Constrained Factorization
Example
A number of constraints are ready-to-use out of the box. Say you would like to perform a rank 5 CP decomposition of a 3rd order tensor, such that every column is constrainted to the simplex. This can be accomplished by the following code.
X, stats, kwargs = factorize(Y; model=CPDecomposition, rank=5, constraints=simplex_cols!)Only one constraint is given when there are 3 factors in the CP decomposition of Y, so it is assumed this constraint applies to every factor.
Say you instead you only want the 1st factor to have columns constrained to the simplex, and the 3rd factor to be nonnegative. You can use the following code.
X, stats, kwargs = factorize(Y; model=CPDecomposition, rank=5,
constraints=[simplex_cols!, noconstraint, nonnegative!])Ready-to-use Constraints
Entrywise
BlockTensorFactorization.Core.Entrywise — Type
Entrywise <: AbstractConstraint
Entrywise(apply::Function, check::Function)Entry-wise constraint. Both apply and check need are performed entry-wise on an array.
The constraints nonnegative! and binary! ensure each entry in a factor is nonnegative and either 0 or 1 respectively.
BlockTensorFactorization.Core.nonnegative! — Function
Entrywise(ReLU, isnonnegative)
BlockTensorFactorization.Core.binary! — Function
Entrywise(binaryproject, x -> x in (0, 1))
If you want every entry to be in the closed interval a, b, you can use IntervalConstraint(a, b).
BlockTensorFactorization.Core.IntervalConstraint — Function
Entrywise(x -> clamp(x, a, b), x -> a ≤ x ≤ b)
Normalizations
BlockTensorFactorization.Core.ProjectedNormalization — Type
ProjectedNormalization(projection, norm; whats_normalized=identity)Main constructor for the constraint where norm of whats_normalized equals scale.
Scale can be a single Real, or an AbstractArray{<:Real}, but should be the same size as the output of whats_normalized.
These ensure a factor is normalized according to the L1, L2, & L infinity norms.
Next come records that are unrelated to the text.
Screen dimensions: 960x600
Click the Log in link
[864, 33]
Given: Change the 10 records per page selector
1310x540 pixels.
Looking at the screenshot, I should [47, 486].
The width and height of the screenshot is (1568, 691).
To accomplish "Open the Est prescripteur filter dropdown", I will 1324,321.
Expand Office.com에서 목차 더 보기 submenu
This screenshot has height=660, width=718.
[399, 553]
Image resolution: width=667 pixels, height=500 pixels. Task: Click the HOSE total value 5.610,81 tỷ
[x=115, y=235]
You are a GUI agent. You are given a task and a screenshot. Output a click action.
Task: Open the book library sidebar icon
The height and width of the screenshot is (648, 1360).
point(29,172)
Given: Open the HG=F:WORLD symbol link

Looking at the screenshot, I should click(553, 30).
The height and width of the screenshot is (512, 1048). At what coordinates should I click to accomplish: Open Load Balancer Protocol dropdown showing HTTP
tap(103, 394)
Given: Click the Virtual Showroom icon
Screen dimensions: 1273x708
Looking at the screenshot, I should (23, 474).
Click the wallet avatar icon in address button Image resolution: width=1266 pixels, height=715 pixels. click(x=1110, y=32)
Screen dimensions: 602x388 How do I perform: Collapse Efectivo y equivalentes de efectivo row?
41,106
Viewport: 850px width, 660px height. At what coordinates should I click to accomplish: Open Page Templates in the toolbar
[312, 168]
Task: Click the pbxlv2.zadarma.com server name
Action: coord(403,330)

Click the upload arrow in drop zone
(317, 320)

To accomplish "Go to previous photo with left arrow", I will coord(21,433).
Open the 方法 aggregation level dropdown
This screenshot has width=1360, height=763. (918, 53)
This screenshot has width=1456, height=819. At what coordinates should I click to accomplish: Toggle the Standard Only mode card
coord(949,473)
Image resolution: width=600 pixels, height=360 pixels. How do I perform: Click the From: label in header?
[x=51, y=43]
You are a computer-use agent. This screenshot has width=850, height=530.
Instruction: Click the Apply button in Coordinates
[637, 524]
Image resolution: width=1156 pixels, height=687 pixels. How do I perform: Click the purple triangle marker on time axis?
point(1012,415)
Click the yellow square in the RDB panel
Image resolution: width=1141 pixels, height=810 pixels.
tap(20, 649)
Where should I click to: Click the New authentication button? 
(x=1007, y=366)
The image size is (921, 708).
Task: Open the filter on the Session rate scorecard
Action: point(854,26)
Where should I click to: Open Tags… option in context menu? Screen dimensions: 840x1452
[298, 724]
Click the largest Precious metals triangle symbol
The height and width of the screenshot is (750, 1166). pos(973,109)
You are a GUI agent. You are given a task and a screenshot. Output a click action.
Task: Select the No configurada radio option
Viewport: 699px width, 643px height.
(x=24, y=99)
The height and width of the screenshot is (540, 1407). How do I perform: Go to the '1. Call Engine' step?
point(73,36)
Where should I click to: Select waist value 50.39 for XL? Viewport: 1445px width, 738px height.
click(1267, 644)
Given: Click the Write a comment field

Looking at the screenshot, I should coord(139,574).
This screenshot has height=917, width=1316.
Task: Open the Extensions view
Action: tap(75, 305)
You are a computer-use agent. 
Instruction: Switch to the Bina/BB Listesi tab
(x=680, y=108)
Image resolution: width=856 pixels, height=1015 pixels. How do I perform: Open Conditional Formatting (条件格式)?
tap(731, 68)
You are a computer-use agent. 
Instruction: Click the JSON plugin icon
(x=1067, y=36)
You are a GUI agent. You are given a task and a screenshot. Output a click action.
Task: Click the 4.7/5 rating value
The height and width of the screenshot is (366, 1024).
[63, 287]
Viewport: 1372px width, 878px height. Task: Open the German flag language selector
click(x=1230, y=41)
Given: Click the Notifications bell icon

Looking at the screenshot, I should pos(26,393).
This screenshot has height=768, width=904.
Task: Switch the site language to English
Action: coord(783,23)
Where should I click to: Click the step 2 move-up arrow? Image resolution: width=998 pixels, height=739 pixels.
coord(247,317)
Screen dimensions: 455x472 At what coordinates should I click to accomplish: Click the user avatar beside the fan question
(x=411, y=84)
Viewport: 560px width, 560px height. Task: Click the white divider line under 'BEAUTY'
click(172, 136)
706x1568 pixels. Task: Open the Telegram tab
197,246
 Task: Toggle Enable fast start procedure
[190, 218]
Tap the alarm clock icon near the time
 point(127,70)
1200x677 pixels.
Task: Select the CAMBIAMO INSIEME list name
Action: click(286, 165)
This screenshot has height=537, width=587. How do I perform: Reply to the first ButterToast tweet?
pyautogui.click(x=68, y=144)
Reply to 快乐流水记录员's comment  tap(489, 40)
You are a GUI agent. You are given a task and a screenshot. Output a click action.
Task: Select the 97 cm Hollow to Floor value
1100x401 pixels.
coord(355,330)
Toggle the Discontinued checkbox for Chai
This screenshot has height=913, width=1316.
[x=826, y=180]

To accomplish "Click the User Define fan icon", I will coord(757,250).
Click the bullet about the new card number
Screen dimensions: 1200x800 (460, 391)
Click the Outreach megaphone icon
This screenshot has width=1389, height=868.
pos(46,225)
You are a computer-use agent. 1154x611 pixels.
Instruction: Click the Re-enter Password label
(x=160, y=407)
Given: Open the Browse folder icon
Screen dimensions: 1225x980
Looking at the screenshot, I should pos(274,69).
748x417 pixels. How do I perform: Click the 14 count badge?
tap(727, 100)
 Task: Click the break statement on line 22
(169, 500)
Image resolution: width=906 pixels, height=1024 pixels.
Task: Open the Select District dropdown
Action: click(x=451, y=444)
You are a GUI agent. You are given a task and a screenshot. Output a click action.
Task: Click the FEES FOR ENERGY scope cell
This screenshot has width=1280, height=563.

This is accomplished through a Euclidean projections onto the unit ball.
BlockTensorFactorization.Core.l1normalize! — Function
l1normalize! <: ProjectedNormalizationAlias for
ProjectedNormalization(l1norm, l1project!; whats_normalized=identityslice).
BlockTensorFactorization.Core.l2normalize! — Function
l2normalize! <: ProjectedNormalizationAlias for
ProjectedNormalization(l2norm, l2project!; whats_normalized=identityslice).
BlockTensorFactorization.Core.linftynormalize! — Function
linftynormalize! <: ProjectedNormalizationAlias for
ProjectedNormalization(linftynorm, linftyproject!; whats_normalized=identityslice).
Each come in versions that constrain each row, column, order-1 slice, & order-(1, 2) slice to the associated unit norm ball.
l1normalize_rows!
l1normalize_cols!
l1normalize_1slices!
l1normalize_12slices!
l2normalize_rows!
l2normalize_cols!
l2normalize_1slices!
l2normalize_12slices!
linftynormalize_rows!
linftynormalize_cols!
linftynormalize_1slices!
linftynormalize_12slices!Projection onto the unit norm ball from the origin is not unique at the origin so do not expect consistent behaviour with an all-zeros input.
Scaling Constraints
BlockTensorFactorization.Core.ScaledNormalization — Type
ScaledNormalization(norm; whats_normalized=identity, scale=1)Main constructor for the constraint where norm of whats_normalized equals scale.
Scale can be a single Real, or an AbstractArray{<:Real}, but should be broadcast-able with the output of whats_normalized. Lastly, scale can be a Function which will act on an AbstractArray{<:Real} and return something that is broadcast-able whats_normalized.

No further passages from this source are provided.